Many researchers have concluded that GHS and its mimetics also act to prevent apoptosis in a number of cell types5. Apoptosis in pituitary cells, as well as hypothalamic and cerebellar astrocytes, has been observed as a side-effect of diabetes5. This condition may also result in a decrease in GH expression5. Therefore, GHRP-6 may be used in relevant studies to assess the effects of GH or ghrelin on both diabetes and diabetes-induced cell death. A 2011 study compared a daily regimen of either GHRP-6, (150μg/kg) this dose of the same combined with approximately 8IU insulin, insulin alone or a placebo on apoptosis in rats with experimentally-induced diabetes5. Rats with this condition exhibited significantly more apoptosis in the cell types listed above compared to control animals. As individual treatments, GHRP-6 and insulin did not significantly affect cell death after eight weeks. However, the ‘combined’ treatment was associated with significant decreases in apoptosis and in the concentrations of glial fibrillary acidic protein, a marker of nerve cell damage5. GHRP-6 may also enhance the survival of heart muscle cells following experimentally-induced cardiac disease6. A single treatment of 400μg/kg in an animal model of acute myocardial infarction was associated with significant reductions in cardiac injuries and oxidative stress compared to controls6. GHRP-6 may also be used to assess the putative roles of GH in other processes, most notably aging and hormonal dysregulation7.

References:

  1. DeVita RJ. Small molecule mimetics of GHRP-6. Expert opinion on investigational drugs. 1997;6(12):1839-1843.
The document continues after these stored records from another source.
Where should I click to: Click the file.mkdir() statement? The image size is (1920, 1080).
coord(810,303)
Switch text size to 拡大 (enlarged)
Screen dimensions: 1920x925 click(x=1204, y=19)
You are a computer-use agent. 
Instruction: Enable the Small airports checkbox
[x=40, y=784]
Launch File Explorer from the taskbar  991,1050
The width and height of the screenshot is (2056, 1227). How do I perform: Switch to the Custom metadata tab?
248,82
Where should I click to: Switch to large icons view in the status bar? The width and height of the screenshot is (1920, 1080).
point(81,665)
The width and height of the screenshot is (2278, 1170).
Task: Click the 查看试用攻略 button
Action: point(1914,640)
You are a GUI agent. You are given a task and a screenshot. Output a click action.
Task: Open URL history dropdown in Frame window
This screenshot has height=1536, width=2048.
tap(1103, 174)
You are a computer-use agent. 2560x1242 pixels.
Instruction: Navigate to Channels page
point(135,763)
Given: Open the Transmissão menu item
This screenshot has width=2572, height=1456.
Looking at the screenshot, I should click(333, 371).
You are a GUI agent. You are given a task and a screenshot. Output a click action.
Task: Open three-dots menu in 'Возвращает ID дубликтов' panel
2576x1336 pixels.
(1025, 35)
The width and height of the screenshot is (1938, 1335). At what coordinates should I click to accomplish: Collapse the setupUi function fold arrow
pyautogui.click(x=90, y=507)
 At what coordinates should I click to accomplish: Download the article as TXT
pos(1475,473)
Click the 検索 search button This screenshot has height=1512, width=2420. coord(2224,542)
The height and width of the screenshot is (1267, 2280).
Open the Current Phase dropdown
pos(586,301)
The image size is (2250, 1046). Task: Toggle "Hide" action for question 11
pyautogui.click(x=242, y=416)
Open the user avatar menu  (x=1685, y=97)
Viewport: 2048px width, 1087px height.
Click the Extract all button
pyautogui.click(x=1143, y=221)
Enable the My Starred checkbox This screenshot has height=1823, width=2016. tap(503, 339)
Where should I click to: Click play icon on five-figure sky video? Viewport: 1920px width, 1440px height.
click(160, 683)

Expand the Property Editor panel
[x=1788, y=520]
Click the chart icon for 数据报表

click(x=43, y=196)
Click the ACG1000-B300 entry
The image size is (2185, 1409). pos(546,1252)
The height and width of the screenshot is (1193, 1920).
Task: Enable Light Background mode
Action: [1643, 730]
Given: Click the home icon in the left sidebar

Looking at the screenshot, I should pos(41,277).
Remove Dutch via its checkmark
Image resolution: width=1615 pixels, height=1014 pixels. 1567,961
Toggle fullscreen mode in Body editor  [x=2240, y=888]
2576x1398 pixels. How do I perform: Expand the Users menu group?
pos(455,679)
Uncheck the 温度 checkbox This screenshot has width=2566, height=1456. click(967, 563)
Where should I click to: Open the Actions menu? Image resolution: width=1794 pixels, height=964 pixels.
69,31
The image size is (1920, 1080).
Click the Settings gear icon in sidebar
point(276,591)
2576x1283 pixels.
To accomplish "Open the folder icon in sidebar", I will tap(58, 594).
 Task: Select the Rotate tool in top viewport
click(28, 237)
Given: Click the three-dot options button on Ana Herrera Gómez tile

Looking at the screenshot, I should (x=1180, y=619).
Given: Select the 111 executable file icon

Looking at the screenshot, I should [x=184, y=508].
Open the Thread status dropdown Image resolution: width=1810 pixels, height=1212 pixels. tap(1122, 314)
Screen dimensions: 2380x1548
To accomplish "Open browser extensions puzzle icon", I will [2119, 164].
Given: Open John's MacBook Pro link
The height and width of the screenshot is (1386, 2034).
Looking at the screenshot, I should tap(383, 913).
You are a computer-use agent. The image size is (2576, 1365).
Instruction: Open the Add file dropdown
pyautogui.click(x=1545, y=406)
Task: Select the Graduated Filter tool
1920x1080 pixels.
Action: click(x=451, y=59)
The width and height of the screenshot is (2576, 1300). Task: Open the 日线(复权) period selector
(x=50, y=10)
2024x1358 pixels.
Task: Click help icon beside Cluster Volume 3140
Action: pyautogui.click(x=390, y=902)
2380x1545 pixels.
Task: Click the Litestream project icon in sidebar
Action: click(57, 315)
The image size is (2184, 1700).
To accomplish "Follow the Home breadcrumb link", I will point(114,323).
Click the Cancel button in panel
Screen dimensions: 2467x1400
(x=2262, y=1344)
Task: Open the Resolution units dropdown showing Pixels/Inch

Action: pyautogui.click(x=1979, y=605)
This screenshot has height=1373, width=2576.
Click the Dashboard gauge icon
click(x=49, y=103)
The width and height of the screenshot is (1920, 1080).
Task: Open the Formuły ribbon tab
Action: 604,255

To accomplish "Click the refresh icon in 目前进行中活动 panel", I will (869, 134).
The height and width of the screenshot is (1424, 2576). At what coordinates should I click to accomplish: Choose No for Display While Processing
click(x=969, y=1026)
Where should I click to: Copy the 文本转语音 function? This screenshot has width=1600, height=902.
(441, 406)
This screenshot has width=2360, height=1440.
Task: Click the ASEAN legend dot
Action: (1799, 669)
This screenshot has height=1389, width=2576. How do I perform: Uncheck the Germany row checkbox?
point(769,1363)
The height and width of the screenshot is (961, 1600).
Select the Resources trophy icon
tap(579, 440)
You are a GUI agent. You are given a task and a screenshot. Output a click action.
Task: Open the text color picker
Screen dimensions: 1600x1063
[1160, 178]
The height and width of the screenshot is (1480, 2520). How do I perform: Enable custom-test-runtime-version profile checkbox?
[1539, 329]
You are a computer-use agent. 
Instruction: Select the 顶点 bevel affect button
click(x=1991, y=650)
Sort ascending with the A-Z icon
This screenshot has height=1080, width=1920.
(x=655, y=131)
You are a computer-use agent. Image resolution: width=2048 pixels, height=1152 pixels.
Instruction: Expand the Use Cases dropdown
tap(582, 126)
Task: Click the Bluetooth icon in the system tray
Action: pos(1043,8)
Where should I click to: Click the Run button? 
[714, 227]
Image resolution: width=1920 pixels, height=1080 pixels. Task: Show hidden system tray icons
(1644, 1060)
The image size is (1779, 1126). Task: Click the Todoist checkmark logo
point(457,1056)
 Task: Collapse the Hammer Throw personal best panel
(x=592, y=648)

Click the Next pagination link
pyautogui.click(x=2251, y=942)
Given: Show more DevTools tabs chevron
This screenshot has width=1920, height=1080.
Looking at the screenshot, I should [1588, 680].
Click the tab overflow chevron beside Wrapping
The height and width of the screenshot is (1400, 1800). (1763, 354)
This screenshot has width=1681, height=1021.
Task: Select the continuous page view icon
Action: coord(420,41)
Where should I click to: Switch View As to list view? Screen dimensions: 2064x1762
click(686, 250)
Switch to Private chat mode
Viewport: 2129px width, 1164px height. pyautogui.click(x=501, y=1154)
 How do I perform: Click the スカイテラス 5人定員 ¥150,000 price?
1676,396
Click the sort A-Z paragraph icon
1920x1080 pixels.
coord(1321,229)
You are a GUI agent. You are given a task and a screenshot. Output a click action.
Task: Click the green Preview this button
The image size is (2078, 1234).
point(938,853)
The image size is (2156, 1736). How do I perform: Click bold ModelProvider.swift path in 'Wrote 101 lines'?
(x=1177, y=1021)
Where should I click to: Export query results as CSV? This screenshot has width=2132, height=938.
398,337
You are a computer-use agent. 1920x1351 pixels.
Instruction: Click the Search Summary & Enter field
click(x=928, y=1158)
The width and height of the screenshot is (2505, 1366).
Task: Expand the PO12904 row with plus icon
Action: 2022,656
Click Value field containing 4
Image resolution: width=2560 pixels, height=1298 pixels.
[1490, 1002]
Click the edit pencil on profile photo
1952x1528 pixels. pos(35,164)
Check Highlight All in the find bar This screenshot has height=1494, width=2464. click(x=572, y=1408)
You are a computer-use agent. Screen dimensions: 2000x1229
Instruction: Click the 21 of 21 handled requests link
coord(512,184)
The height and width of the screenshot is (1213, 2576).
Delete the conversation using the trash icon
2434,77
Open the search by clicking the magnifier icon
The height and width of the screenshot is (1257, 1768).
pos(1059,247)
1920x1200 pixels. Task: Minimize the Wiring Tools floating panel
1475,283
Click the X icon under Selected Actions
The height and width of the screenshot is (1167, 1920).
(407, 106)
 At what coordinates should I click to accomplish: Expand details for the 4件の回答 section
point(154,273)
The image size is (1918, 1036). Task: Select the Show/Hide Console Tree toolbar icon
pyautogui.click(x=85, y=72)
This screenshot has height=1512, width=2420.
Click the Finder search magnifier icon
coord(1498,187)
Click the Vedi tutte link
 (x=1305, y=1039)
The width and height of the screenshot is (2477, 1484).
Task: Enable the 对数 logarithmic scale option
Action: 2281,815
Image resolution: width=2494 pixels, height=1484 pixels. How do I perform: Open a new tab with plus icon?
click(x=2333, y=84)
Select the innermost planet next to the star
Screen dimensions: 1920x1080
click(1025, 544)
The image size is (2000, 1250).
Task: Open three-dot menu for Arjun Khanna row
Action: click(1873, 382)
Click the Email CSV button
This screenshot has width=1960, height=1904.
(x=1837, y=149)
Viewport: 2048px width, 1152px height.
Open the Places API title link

  2. Pontiroli AE. Peptide hormones: Review of current and emerging uses by nasal delivery. Advanced drug delivery reviews. 1998;29(1-2):81-87.
  3. Lim CJ, Jeon JE, Jeong SK, et al. Growth hormone-releasing peptide-biotin conjugate stimulates myocytes differentiation through insulin-like growth factor-1 and collagen type I. BMB Reports. 2015;48(9):501-506.
  4. Florini JR, Ewton DZ, Coolican SA. Growth hormone and the insulin-like growth factor system in myogenesis. Endocrine reviews. 1996;17(5):481-517.
  5. Granado M, Garcia-Caceres C, Tuda M, Frago LM, Chowen JA, Argente J. Insulin and growth hormone-releasing peptide-6 (GHRP-6) have differential beneficial effects on cell turnover in the pituitary, hypothalamus and cerebellum of streptozotocin (STZ)-induced diabetic rats. Molecular and cellular endocrinology. 2011;337(1-2):101-113.
  6. Berlanga J, Cibrian D, Guevara L, et al. Growth-hormone-releasing peptide 6 (GHRP6) prevents oxidant cytotoxicity and reduces myocardial necrosis in a model of acute myocardial infarction. Clinical science (London, England : 1979). 2007;112(4):241-250.
  7. Zouboulis CC, Makrantonaki E. Hormonal therapy of intrinsic aging. Rejuvenation research. 2012;15(3):302-312.